I'm a little hesitant to even mess with logs in such a trivial application, but it gives a slightly better fit and it does a better job of matching the high RG outliers (read: Barry Bonds). Fretting about those outlier Bonds seasons may be problematic from a statistical perspective, but I think it has some grounding in baseball logic. It makes intuitive sense that H% will be lower as RG increases; the upper bound of observed seasonal BA is around .420. A .420 hitter with little power (.08 ISO for a .500 SLG) and moderate walks (.475 OBA, which means .1 W/AB in this case) will only have a 9 RG. In order to be a historic-level performer, one has to excel in both batting average and secondary average. The log regression seems to strike a balance between the two.

After H% is removed, it's hard to find much of a correlation between RG and P%/W%. I figured the percentage of non-hit value contributed by power (P%/(P% + W%)), and its r with RG is just +.06. So I decided to keep it simple and simply use the average for everyone: 63% of non-hit value comes from P%, 37% from W%:

eW% = (1 - eH%)*.37
eP% = (1 - eH%)*.63

These estimators work pretty well for players when grouped by RG. In the chart below, "2" indicates players with RG between 2-2.99; "4" for 4-4.49; "4.5" for 4.5-4.99; "7" for 7-7.99, and so on:

Really, I could have just dispensed with the estimators and just used the chart to estimate H/W/P for players of different ability levels, but where would be the fun in that?
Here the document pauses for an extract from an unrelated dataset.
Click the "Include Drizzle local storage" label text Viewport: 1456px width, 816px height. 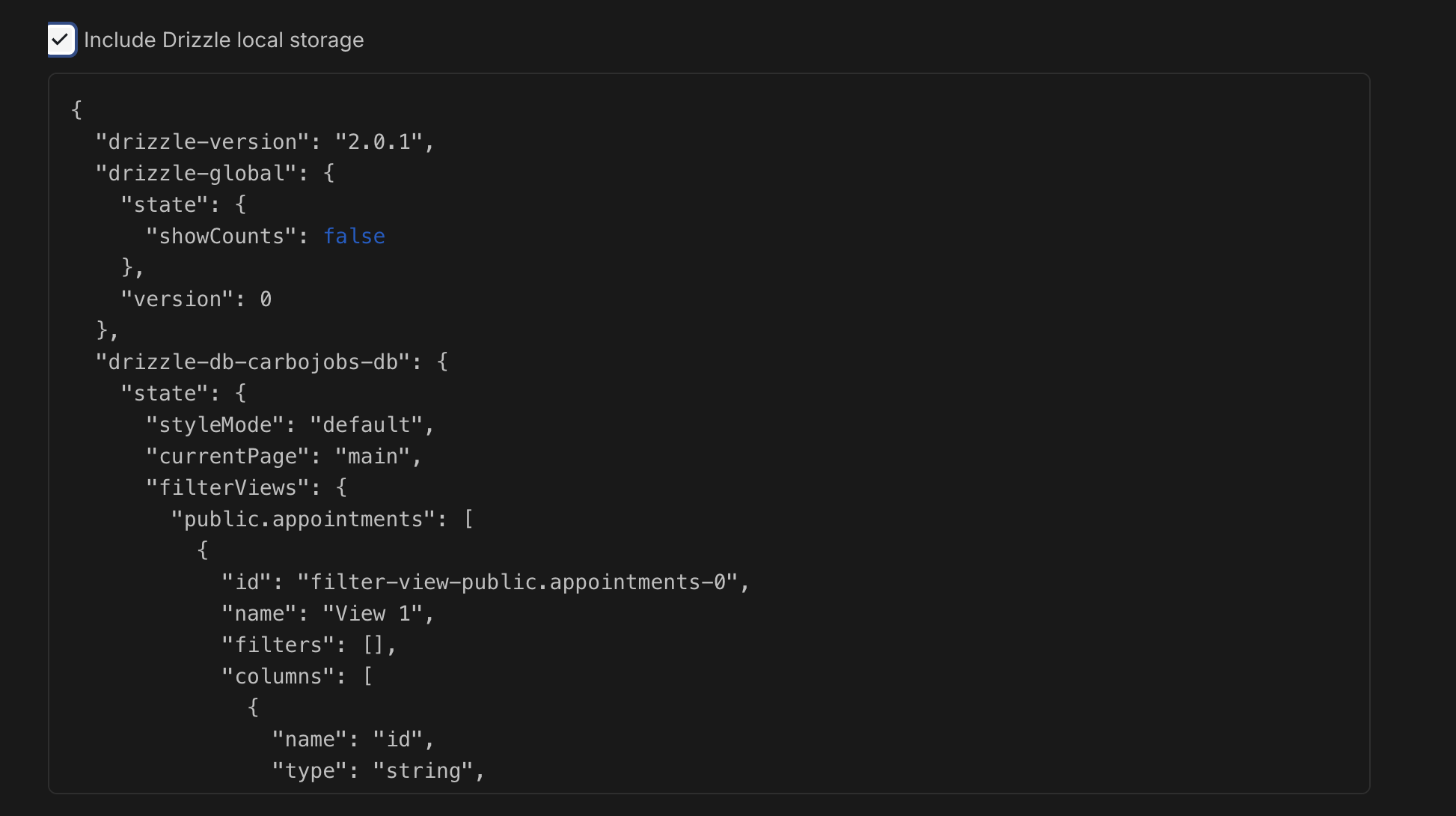pos(224,40)
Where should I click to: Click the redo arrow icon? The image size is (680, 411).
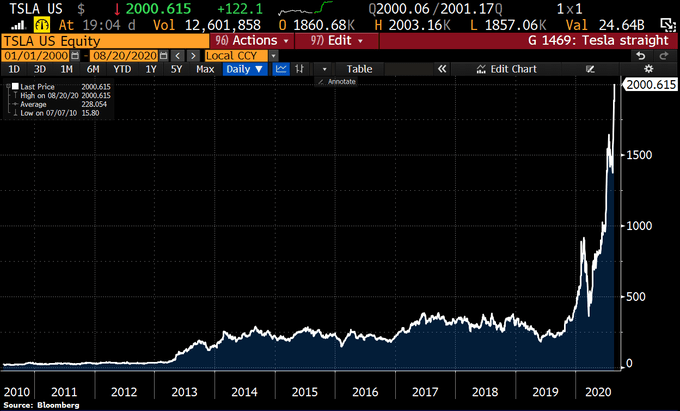pyautogui.click(x=664, y=56)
Here is Joe Mauer's actual and estimated H/W/P breakdown for 2005-2009 and the first half of 2010 (which is current, as of the moment I actually wrote this):

To this point, Mauer's 2010 has been just about his worst offensive season (without an adjustment for league scoring context). Mauer has always had a higher H% than the average player with his RG. Even with his 2009 power surge, he had a lower P% than expected (24 to 31%).

Mauer's career high P% is 24%. That is the typical value for a player with a RG of 4.8-5.3. So even in Mauer's best power season, his P% is below a typical P% for a player with a RG lower than that in Mauer's worst overall season (yes, that is an awful sentence).

While Mauer has an unusual profile, I wouldn't describe it as extremely unusual. The four largest deltas between H% and eH% in 2000-09 all belong to Ichiro Suzuki, with H%s over 75% with expectations in the high 50s. Juan Pierre and Placido Polanco are two other players whose names pop up on that list. Limiting the group to players with RG > 7, Mauer is the only batter whose name appears twice in the top ten deltas.

Looking at the P% deltas for players with RG > 7, Mauer's 2006 was the largest (19% actual, 29% expected), and his 2009 was tenth. Barry Bonds' 2002 even manages to rank fifth despite 45 homers, because 22% of his value came from walks.

Whether Mauer is able to approach the value projection implied by his contract without retaining some of his power games is a question best left for the projection mavens. However, just looking at his career to this date, Mauer's power has always made up much less of his value than a typical player at his level of offensive productivity, and his 2009 was no exception (albeit slightly less extreme). At least to this point, Mauer has been one of the most valuable hitters in the game while relying on power to the same extent as a league-average performer.